> Written request: Convert every line of all the items below into a JSON list of strings, one string per line, omitting blank lines.

> Information provided:
== == ==
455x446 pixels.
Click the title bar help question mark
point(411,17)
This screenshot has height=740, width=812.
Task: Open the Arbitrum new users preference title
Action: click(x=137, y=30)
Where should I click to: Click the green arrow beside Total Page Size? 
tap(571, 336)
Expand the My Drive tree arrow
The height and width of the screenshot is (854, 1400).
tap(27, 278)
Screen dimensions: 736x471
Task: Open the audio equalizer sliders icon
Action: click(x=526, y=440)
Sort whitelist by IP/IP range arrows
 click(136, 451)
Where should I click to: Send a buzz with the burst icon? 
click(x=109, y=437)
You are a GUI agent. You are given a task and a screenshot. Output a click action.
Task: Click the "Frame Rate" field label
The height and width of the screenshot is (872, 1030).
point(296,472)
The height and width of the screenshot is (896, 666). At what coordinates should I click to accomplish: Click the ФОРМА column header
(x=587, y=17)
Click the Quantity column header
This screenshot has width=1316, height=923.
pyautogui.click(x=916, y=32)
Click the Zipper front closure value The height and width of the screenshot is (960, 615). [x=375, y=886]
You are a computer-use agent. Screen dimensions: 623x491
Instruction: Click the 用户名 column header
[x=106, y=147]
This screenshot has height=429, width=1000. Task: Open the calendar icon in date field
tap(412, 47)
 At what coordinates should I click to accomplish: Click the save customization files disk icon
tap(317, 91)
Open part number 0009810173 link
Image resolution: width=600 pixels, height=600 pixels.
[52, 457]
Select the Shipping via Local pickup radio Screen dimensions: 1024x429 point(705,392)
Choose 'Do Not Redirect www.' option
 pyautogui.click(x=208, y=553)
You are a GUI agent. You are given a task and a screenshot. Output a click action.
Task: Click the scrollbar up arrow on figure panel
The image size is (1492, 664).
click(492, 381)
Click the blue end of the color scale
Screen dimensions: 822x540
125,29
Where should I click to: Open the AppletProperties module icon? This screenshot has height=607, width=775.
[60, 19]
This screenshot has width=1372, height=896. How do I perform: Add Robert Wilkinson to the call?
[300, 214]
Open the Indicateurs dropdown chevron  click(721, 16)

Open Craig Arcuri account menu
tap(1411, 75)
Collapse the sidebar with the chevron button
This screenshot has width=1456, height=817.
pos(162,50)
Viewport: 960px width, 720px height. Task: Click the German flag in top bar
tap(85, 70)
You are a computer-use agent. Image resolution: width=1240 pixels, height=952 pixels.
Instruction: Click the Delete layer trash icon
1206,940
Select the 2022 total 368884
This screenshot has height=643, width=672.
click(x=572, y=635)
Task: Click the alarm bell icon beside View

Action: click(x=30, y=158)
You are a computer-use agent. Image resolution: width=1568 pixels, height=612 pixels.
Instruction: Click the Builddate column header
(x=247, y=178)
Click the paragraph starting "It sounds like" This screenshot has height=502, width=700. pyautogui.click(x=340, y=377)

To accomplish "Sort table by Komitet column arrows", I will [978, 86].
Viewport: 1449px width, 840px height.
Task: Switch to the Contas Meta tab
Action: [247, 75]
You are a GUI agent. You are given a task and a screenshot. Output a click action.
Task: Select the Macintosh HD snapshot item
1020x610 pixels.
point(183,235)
== == ==
> Result for this exercise:
[
  "455x446 pixels.",
  "Click the title bar help question mark",
  "point(411,17)",
  "This screenshot has height=740, width=812.",
  "Task: Open the Arbitrum new users preference title",
  "Action: click(x=137, y=30)",
  "Where should I click to: Click the green arrow beside Total Page Size? ",
  "tap(571, 336)",
  "Expand the My Drive tree arrow",
  "The height and width of the screenshot is (854, 1400).",
  "tap(27, 278)",
  "Screen dimensions: 736x471",
  "Task: Open the audio equalizer sliders icon",
  "Action: click(x=526, y=440)",
  "Sort whitelist by IP/IP range arrows",
  " click(136, 451)",
  "Where should I click to: Send a buzz with the burst icon? ",
  "click(x=109, y=437)",
  "You are a GUI agent. You are given a task and a screenshot. Output a click action.",
  "Task: Click the \"Frame Rate\" field label",
  "The height and width of the screenshot is (872, 1030).",
  "point(296,472)",
  "The height and width of the screenshot is (896, 666). At what coordinates should I click to accomplish: Click the ФОРМА column header",
  "(x=587, y=17)",
  "Click the Quantity column header",
  "This screenshot has width=1316, height=923.",
  "pyautogui.click(x=916, y=32)",
  "Click the Zipper front closure value The height and width of the screenshot is (960, 615). [x=375, y=886]",
  "You are a computer-use agent. Screen dimensions: 623x491",
  "Instruction: Click the 用户名 column header",
  "[x=106, y=147]",
  "This screenshot has height=429, width=1000. Task: Open the calendar icon in date field",
  "tap(412, 47)",
  " At what coordinates should I click to accomplish: Click the save customization files disk icon",
  "tap(317, 91)",
  "Open part number 0009810173 link",
  "Image resolution: width=600 pixels, height=600 pixels.",
  "[52, 457]",
  "Select the Shipping via Local pickup radio Screen dimensions: 1024x429 point(705,392)",
  "Choose 'Do Not Redirect www.' option",
  " pyautogui.click(x=208, y=553)",
  "You are a GUI agent. You are given a task and a screenshot. Output a click action.",
  "Task: Click the scrollbar up arrow on figure panel",
  "The image size is (1492, 664).",
  "click(492, 381)",
  "Click the blue end of the color scale",
  "Screen dimensions: 822x540",
  "125,29",
  "Where should I click to: Open the AppletProperties module icon? This screenshot has height=607, width=775.",
  "[60, 19]",
  "This screenshot has width=1372, height=896. How do I perform: Add Robert Wilkinson to the call?",
  "[300, 214]",
  "Open the Indicateurs dropdown chevron  click(721, 16)",
  "Open Craig Arcuri account menu",
  "tap(1411, 75)",
  "Collapse the sidebar with the chevron button",
  "This screenshot has width=1456, height=817.",
  "pos(162,50)",
  "Viewport: 960px width, 720px height. Task: Click the German flag in top bar",
  "tap(85, 70)",
  "You are a computer-use agent. Image resolution: width=1240 pixels, height=952 pixels.",
  "Instruction: Click the Delete layer trash icon",
  "1206,940",
  "Select the 2022 total 368884",
  "This screenshot has height=643, width=672.",
  "click(x=572, y=635)",
  "Task: Click the alarm bell icon beside View",
  "Action: click(x=30, y=158)",
  "You are a computer-use agent. Image resolution: width=1568 pixels, height=612 pixels.",
  "Instruction: Click the Builddate column header",
  "(x=247, y=178)",
  "Click the paragraph starting \"It sounds like\" This screenshot has height=502, width=700. pyautogui.click(x=340, y=377)",
  "To accomplish \"Sort table by Komitet column arrows\", I will [978, 86].",
  "Viewport: 1449px width, 840px height.",
  "Task: Switch to the Contas Meta tab",
  "Action: [247, 75]",
  "You are a GUI agent. You are given a task and a screenshot. Output a click action.",
  "Task: Select the Macintosh HD snapshot item",
  "1020x610 pixels.",
  "point(183,235)"
]